This was the issue that was recently considered by the B.C. Court of Appeal in the case of Crookes v. Newton, the first case at the appellate level in Canada to consider whether the creation of a hyperlink to a site that contains defamatory material can make the creator liable for the defamatory material. The plaintiff, Mr. Crookes, claimed that he was defamed in various articles that first appeared on the Internet in 2005. The defendant, Mr. Newton, put up a post on his website under the heading “Free Speech in Canada”, and inserted hyperlinks to webpages that contained the defamatory articles. Significantly, Mr. Newton did not reproduce any of the content from the articles, nor did he comment on them in any way. The relevant post excerpt (hyperlinks omitted) is as follows:

Under new developments, thanks to the lawsuit, I’ve just met Michael Pilling, who runs OpenPolitics.ca. Based in Toronto, he, too, is being sued for defamation. This time by politician Wayne Crookes. We’ve decided to pool some of our resources to focus more attention on the appalling state of Canada’s ancient and decrepit defamation laws and tomorrow, p2pnet will run a post from Mike [Pilling] on his troubles. He and I will also be releasing a joint press statement in the very near future.

When Mr. Crookes learned of the post, he asked Mr. Newton to remove the hyperlinks, but Mr. Newton refused. Mr. Crookes then sued Mr. Newton, taking the position that by creating the hyperlinks, Mr. Newton became a publisher of the impugned articles found at the hyperlinked websites. Mr. Newton brought a motion for summary judgment, arguing that that Mr. Crookes could not prove that the hyperlinks were brought to the attention of a third party and therefore “published”. Mr. Crookes was able to prove that Mr. Newton’s site had been accessed 1,788 times, but he could not prove whether any visitors to the site had ever clicked on the hyperlinks leading to the webpages containing the defamatory articles.

Mr. Crookes argued that there should be an automatic presumption of publication of the hyperlinked articles – such a presumption exists with respect to defamatory content in newspapers or broadcasts to the general public through the operation of ss. 2 and 12(2) of British Columbia’s Libel and Slander Act which provides:

s. 2. Defamatory words in a broadcast are deemed to be published and to constitute libel.

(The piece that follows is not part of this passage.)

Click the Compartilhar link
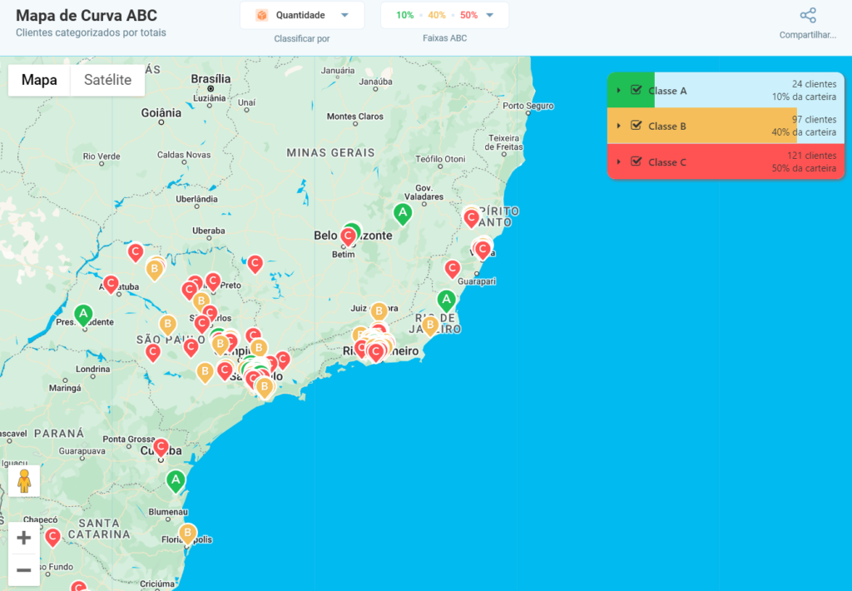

s. 12(2). The publication of a printed copy of a newspaper is proof, in the absence of evidence to the contrary, of the publication of the printed copy.

The Court refused to apply such a presumption, holding that since there is no such statutory provision in Canada providing for the presumed publication of communication distributed through the internet, it should be up to the Legislature, rather than the courts, to create such a presumption. Nor would the majority of the Court infer publication from the fact that Mr. Newton’s site had received 1,788 “hits”. Justice Saunders, speaking for the majority, noted that there was no evidence adduced with respect the volume of “hits” here compared to the norm, the usual behavior of internet readers or “surfers” or the jurisdiction in which they resided. As a result, there was insufficient information on which to infer that the hyperlinks had been accessed at all, let alone by Canadian viewers.

The court concluded that the mere fact that Mr. Newton hyperlinked the impugned sites did not make him a publisher of the material found at the hyperlinked sites. The Court referred to the 2005 case of Carter v. B.C. Federation of Foster Parents Assn., where it had held that a reference to a website in a printed newsletter, where there was no element of control by the defendant over that website, did not amount to publication of the defamatory material found at that site. In that case, a group of defendants had prepared a written newsletter which contained an internet address for an internet chat room which posted defamatory material, with the comment that “more news” could be found at that address. The Trial judge found that the reference in the written newsletter did not in the circumstances amount to publication by the Federation of the defamatory materials found at that site.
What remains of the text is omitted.